Exercise aim ▸ Can you format the part of the data that opens with the line containing "You are a computer-use agent. 820x685 pixels." and runs through the end of the data as a numbered list, leaving out blank lines and the pictures?

Data section ▸
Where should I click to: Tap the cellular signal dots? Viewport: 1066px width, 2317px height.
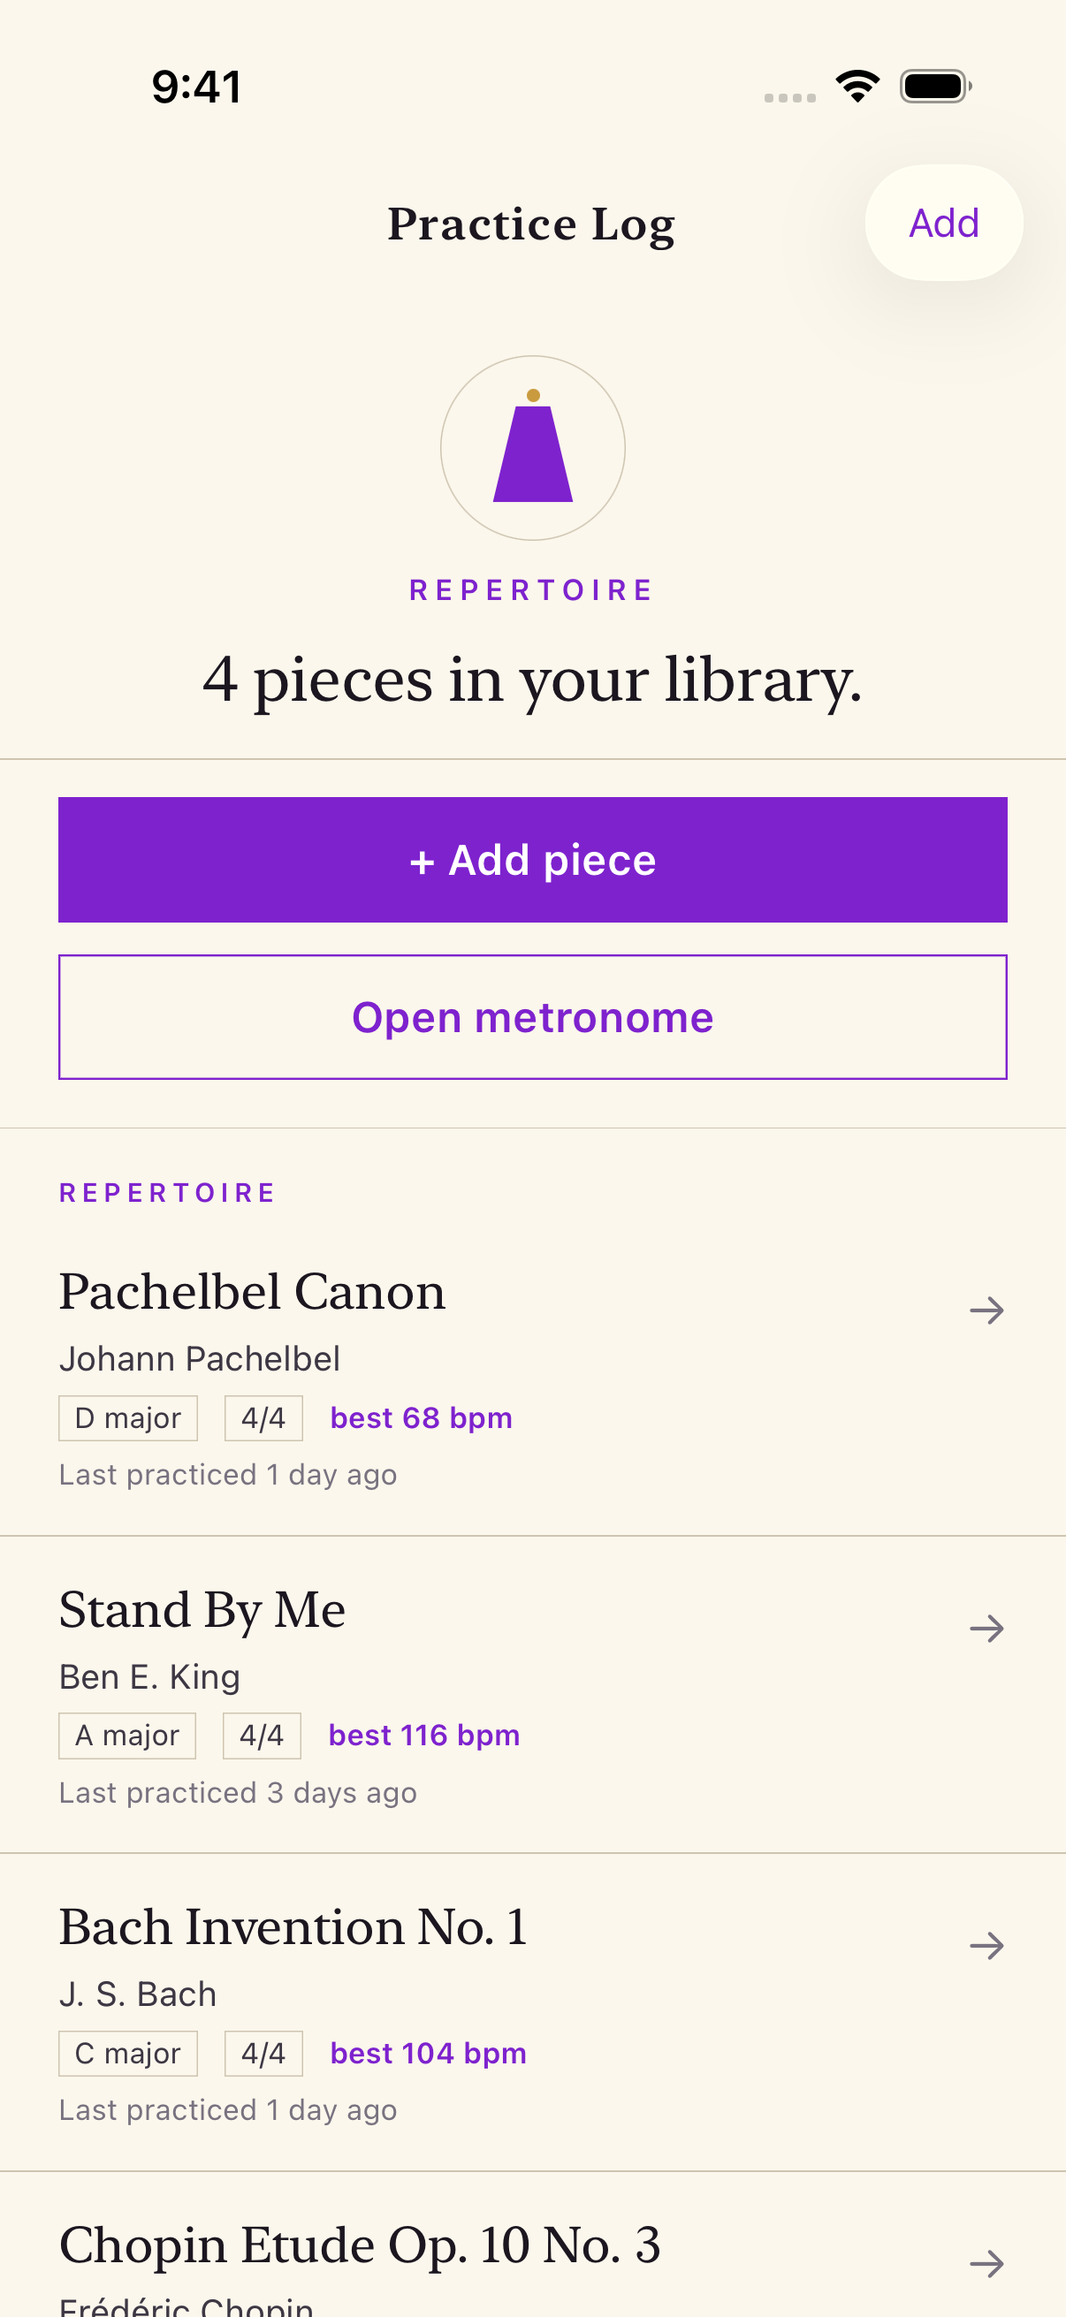tap(790, 97)

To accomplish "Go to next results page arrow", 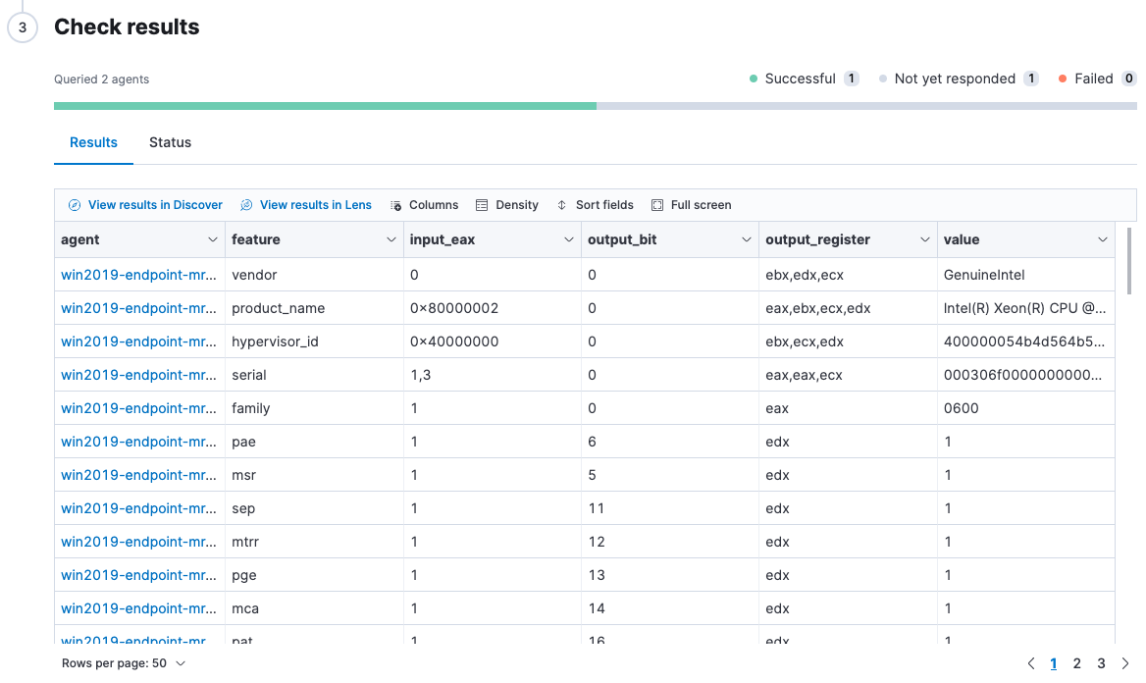I will tap(1125, 663).
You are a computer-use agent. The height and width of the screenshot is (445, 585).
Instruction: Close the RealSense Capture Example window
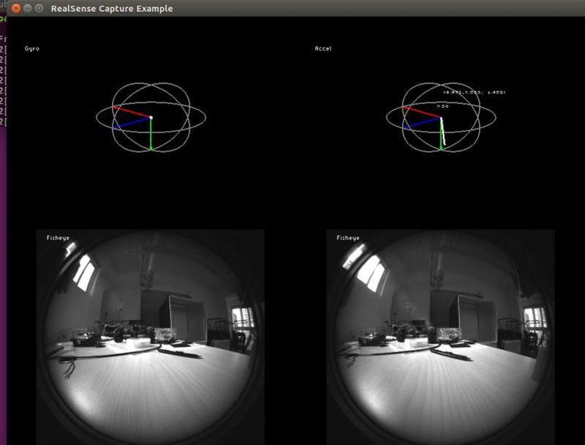coord(15,8)
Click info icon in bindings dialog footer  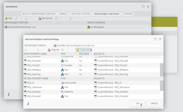point(28,104)
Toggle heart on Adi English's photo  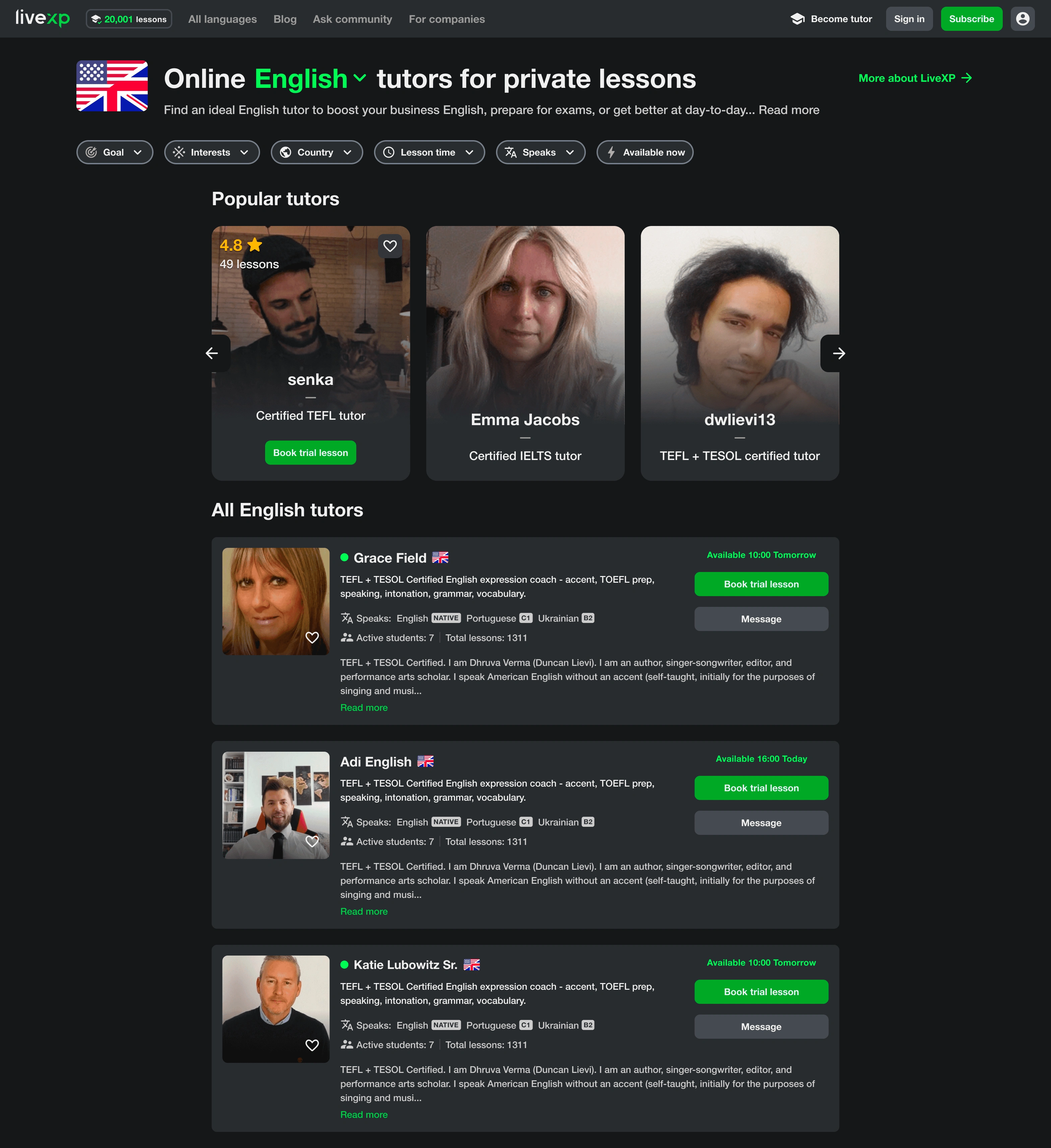coord(312,841)
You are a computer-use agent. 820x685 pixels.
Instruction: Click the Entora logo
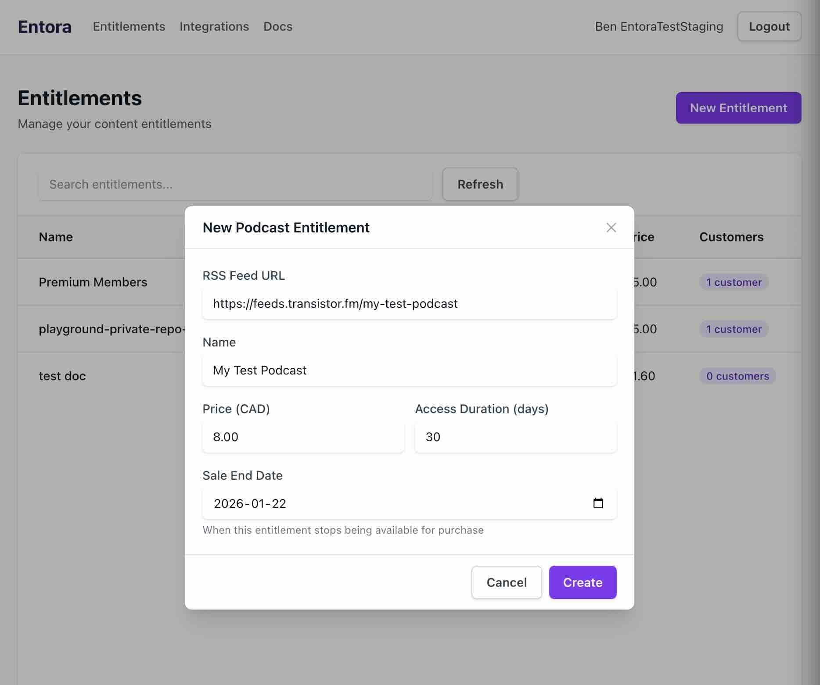(x=44, y=26)
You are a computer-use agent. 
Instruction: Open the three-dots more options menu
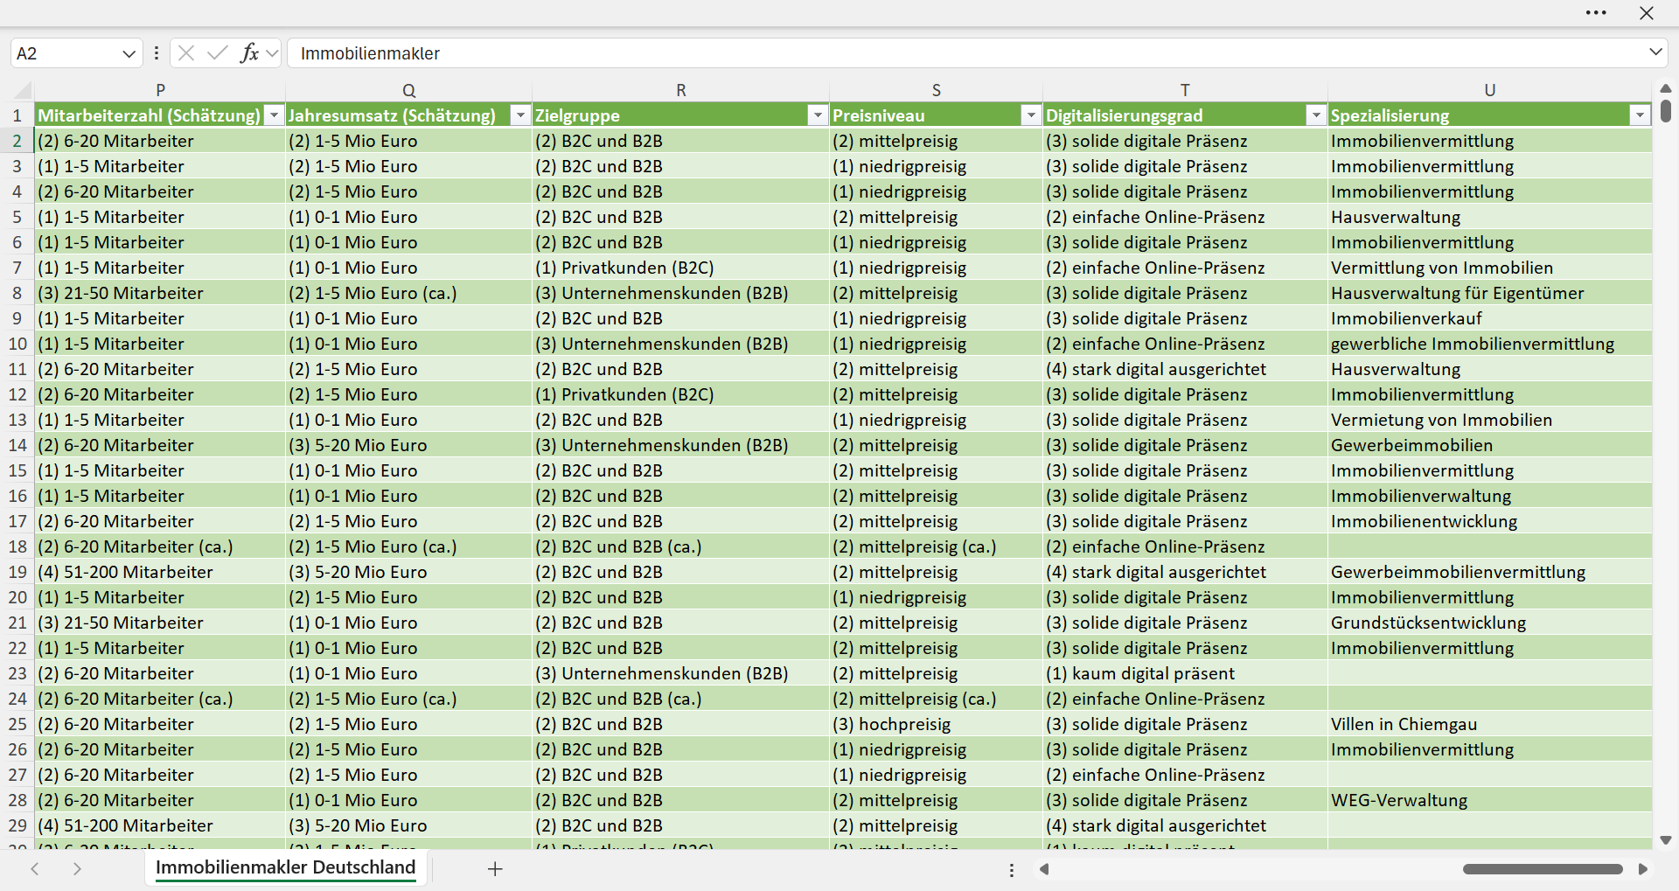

Solution to this exercise ▸
1. You are a computer-use agent. 820x685 pixels.
2. Instruction: Click the Entora logo
3. (x=44, y=26)
4. You are a computer-use agent. 
5. Instruction: Open the three-dots more options menu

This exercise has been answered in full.